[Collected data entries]
══════════════════════════════

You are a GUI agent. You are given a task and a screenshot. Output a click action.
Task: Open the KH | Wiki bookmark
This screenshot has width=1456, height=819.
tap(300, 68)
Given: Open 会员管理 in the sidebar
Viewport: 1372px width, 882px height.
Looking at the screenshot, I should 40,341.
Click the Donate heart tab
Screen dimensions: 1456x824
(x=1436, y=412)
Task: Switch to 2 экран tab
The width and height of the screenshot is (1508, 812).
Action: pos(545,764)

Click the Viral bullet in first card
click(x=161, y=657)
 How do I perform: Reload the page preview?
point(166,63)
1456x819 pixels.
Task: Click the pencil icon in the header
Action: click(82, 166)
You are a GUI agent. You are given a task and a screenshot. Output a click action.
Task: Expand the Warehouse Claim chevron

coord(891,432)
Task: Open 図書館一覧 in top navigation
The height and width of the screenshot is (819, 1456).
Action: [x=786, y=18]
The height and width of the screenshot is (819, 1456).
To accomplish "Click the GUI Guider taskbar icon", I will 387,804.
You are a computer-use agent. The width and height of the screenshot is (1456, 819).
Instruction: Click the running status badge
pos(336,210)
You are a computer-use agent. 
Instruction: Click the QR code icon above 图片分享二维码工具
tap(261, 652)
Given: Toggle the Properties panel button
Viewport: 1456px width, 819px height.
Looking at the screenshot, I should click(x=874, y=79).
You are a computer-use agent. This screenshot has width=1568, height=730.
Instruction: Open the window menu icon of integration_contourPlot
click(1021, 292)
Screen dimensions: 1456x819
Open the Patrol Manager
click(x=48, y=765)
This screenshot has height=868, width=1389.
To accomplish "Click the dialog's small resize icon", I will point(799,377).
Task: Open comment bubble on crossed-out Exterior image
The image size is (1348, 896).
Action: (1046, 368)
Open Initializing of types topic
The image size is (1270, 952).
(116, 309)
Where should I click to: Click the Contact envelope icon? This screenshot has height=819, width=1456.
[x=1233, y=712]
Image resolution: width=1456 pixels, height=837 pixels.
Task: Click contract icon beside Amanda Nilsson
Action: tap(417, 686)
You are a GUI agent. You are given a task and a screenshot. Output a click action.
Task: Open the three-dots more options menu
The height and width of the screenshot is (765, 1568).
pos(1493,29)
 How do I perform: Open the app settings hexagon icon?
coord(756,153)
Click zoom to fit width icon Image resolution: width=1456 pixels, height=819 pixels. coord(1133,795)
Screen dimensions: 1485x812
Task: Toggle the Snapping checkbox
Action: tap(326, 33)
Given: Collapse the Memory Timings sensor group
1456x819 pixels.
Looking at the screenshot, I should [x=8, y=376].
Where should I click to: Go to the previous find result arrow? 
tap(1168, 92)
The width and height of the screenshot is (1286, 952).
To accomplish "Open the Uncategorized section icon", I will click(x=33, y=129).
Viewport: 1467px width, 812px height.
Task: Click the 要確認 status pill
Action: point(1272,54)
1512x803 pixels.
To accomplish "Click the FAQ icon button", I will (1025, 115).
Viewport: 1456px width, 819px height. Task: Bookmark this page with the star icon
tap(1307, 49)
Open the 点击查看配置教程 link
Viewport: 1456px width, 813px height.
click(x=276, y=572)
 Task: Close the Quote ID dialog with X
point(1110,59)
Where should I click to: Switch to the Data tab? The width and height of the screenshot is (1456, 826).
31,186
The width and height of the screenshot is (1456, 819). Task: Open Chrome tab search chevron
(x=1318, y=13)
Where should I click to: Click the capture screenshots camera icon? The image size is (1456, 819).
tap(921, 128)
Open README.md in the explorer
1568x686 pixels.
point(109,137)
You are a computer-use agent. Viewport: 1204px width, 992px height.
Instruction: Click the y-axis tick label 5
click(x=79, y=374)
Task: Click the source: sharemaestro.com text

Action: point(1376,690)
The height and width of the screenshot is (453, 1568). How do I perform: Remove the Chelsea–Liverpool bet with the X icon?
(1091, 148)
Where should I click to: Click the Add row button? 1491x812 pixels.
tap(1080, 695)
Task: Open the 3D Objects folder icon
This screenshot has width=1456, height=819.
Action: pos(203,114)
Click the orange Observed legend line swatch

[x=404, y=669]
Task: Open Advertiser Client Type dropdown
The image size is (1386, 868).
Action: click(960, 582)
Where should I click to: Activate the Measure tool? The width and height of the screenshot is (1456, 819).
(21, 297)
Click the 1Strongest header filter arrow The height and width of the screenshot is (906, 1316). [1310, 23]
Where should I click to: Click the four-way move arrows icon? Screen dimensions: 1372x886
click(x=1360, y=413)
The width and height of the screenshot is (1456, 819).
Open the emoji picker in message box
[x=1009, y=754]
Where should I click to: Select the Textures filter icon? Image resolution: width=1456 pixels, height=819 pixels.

══════════════════════════════

### WORK REQUEST
Copy the records above, keeping each line identical.

### PROBLEM SOLUTION
You are a GUI agent. You are given a task and a screenshot. Output a click action.
Task: Open the KH | Wiki bookmark
This screenshot has width=1456, height=819.
tap(300, 68)
Given: Open 会员管理 in the sidebar
Viewport: 1372px width, 882px height.
Looking at the screenshot, I should 40,341.
Click the Donate heart tab
Screen dimensions: 1456x824
(x=1436, y=412)
Task: Switch to 2 экран tab
The width and height of the screenshot is (1508, 812).
Action: pos(545,764)

Click the Viral bullet in first card
click(x=161, y=657)
 How do I perform: Reload the page preview?
point(166,63)
1456x819 pixels.
Task: Click the pencil icon in the header
Action: click(82, 166)
You are a GUI agent. You are given a task and a screenshot. Output a click action.
Task: Expand the Warehouse Claim chevron

coord(891,432)
Task: Open 図書館一覧 in top navigation
The height and width of the screenshot is (819, 1456).
Action: [x=786, y=18]
The height and width of the screenshot is (819, 1456).
To accomplish "Click the GUI Guider taskbar icon", I will 387,804.
You are a computer-use agent. The width and height of the screenshot is (1456, 819).
Instruction: Click the running status badge
pos(336,210)
You are a computer-use agent. 
Instruction: Click the QR code icon above 图片分享二维码工具
tap(261, 652)
Given: Toggle the Properties panel button
Viewport: 1456px width, 819px height.
Looking at the screenshot, I should click(x=874, y=79).
You are a computer-use agent. This screenshot has width=1568, height=730.
Instruction: Open the window menu icon of integration_contourPlot
click(1021, 292)
Screen dimensions: 1456x819
Open the Patrol Manager
click(x=48, y=765)
This screenshot has height=868, width=1389.
To accomplish "Click the dialog's small resize icon", I will point(799,377).
Task: Open comment bubble on crossed-out Exterior image
The image size is (1348, 896).
Action: (1046, 368)
Open Initializing of types topic
The image size is (1270, 952).
(116, 309)
Where should I click to: Click the Contact envelope icon? This screenshot has height=819, width=1456.
[x=1233, y=712]
Image resolution: width=1456 pixels, height=837 pixels.
Task: Click contract icon beside Amanda Nilsson
Action: tap(417, 686)
You are a GUI agent. You are given a task and a screenshot. Output a click action.
Task: Open the three-dots more options menu
The height and width of the screenshot is (765, 1568).
pos(1493,29)
 How do I perform: Open the app settings hexagon icon?
coord(756,153)
Click zoom to fit width icon Image resolution: width=1456 pixels, height=819 pixels. coord(1133,795)
Screen dimensions: 1485x812
Task: Toggle the Snapping checkbox
Action: tap(326, 33)
Given: Collapse the Memory Timings sensor group
1456x819 pixels.
Looking at the screenshot, I should [x=8, y=376].
Where should I click to: Go to the previous find result arrow? 
tap(1168, 92)
The width and height of the screenshot is (1286, 952).
To accomplish "Open the Uncategorized section icon", I will click(x=33, y=129).
Viewport: 1467px width, 812px height.
Task: Click the 要確認 status pill
Action: point(1272,54)
1512x803 pixels.
To accomplish "Click the FAQ icon button", I will (1025, 115).
Viewport: 1456px width, 819px height. Task: Bookmark this page with the star icon
tap(1307, 49)
Open the 点击查看配置教程 link
Viewport: 1456px width, 813px height.
click(x=276, y=572)
 Task: Close the Quote ID dialog with X
point(1110,59)
Where should I click to: Switch to the Data tab? The width and height of the screenshot is (1456, 826).
31,186
The width and height of the screenshot is (1456, 819). Task: Open Chrome tab search chevron
(x=1318, y=13)
Where should I click to: Click the capture screenshots camera icon? The image size is (1456, 819).
tap(921, 128)
Open README.md in the explorer
1568x686 pixels.
point(109,137)
You are a computer-use agent. Viewport: 1204px width, 992px height.
Instruction: Click the y-axis tick label 5
click(x=79, y=374)
Task: Click the source: sharemaestro.com text

Action: point(1376,690)
The height and width of the screenshot is (453, 1568). How do I perform: Remove the Chelsea–Liverpool bet with the X icon?
(1091, 148)
Where should I click to: Click the Add row button? 1491x812 pixels.
tap(1080, 695)
Task: Open the 3D Objects folder icon
This screenshot has width=1456, height=819.
Action: pos(203,114)
Click the orange Observed legend line swatch

[x=404, y=669]
Task: Open Advertiser Client Type dropdown
The image size is (1386, 868).
Action: click(960, 582)
Where should I click to: Activate the Measure tool? The width and height of the screenshot is (1456, 819).
(21, 297)
Click the 1Strongest header filter arrow The height and width of the screenshot is (906, 1316). [1310, 23]
Where should I click to: Click the four-way move arrows icon? Screen dimensions: 1372x886
click(x=1360, y=413)
The width and height of the screenshot is (1456, 819).
Open the emoji picker in message box
[x=1009, y=754]
Where should I click to: Select the Textures filter icon? Image resolution: width=1456 pixels, height=819 pixels.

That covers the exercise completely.